Rowan jumped as he stepped into the hall. Dropp
ing his laptop and briefcase onto the old yellow wood table, he pulled off his wire-rimmed glasses, tossed them down and raised his eyebrows at Rowan. ‘Going somewhere?’
To keep from tugging her shirt down, Rowan shoved her hands into the pockets of her jeans and rocked on her heels. ‘Hi. You’re...back.’
‘It is Friday night,’ Seb pointed out. And it was his house.
‘I thought you might have plans—like a date,’ Rowan said to his back as he disappeared down the passage.
He was back in under a minute, a bottle of beer in his hand. A date? He’d slept with her last night and she had him already trawling for another woman?
He didn’t know whether to be ticked or flattered that she thought him to be such a player. Seb thought for a moment; nah, he was definitely POed.
‘My plans? Nothing more strenuous than a burger, a beer and an early night. It’s the Fish and Fern tomorrow.’
Rowan wrinkled her nose. ‘The what?’
Seb gave her a long look before emptying his pockets, placing his mobile, keys and a thin wallet on the table. ‘The triathlon race. The one on the fridge. Swimming, running, biking?’

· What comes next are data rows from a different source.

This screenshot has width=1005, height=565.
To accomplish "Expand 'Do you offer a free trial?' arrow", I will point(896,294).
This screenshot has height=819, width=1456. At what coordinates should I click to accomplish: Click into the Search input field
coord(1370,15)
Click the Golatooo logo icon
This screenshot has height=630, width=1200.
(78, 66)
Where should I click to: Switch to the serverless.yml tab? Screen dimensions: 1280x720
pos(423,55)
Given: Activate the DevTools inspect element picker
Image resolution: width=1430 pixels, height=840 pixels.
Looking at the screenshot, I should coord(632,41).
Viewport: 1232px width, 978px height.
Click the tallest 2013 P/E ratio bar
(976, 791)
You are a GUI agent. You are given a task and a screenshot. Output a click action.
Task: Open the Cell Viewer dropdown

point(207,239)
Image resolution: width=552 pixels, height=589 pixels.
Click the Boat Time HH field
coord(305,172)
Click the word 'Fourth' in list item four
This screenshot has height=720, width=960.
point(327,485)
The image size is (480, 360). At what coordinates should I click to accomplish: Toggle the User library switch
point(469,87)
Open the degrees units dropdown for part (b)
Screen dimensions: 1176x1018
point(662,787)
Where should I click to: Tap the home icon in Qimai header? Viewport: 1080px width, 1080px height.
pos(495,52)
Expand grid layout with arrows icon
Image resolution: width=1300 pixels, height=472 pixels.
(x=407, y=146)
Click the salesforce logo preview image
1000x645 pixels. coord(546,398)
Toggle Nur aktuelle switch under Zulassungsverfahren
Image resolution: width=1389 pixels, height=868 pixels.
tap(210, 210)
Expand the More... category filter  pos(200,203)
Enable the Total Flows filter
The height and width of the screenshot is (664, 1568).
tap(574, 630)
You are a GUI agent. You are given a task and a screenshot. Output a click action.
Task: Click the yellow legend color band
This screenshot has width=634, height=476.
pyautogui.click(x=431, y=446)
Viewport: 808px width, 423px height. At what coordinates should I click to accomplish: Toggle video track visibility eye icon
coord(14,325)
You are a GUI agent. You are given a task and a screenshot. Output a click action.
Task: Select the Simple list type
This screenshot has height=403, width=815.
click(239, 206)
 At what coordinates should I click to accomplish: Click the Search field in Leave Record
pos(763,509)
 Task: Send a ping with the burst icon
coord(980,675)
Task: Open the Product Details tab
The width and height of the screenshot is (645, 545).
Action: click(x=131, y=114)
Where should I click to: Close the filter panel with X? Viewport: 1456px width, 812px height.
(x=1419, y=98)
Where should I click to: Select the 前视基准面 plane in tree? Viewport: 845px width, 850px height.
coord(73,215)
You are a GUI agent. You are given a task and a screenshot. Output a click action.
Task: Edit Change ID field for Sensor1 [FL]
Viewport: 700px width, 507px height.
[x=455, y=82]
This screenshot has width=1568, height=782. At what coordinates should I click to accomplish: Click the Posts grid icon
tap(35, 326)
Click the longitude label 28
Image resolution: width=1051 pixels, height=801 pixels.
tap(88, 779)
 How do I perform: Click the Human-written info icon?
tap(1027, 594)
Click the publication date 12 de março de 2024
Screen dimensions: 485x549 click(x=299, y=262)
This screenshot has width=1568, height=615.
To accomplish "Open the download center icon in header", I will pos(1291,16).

‘Oh, right. What time do you think you’ll be home?’
Seb shrugged. ‘Eight-ish, I suppose. There’s a barbecue after the prize-giving and I’ll probably stay for that. Problem?’
‘No.’
Rowan tugged the shirt down but it sprang up her tummy with all the obstinacy of stretched cotton. He clocked her tousled but elaborate hairdo, the subtle make-up, the bangles at her wrist and the beaded earrings. She looked as if she was going on a date... Was that why she’d asked him whether he had plans? Because she did?
Hell, no. That wasn’t happening.
‘So, what are you up to tonight? That’s one heck of an outfit, by the way.’
Rowan responded to the thinly disguised annoyance in his tone by raising her chin. ‘What’s wrong with my outfit?’
‘Tight low-rise jeans, short top, fixed hair. Wherever you’re going, you are going to get hit on all night.’ The beer was not doing the trick of relaxing him; Rowan changing and staying at home would.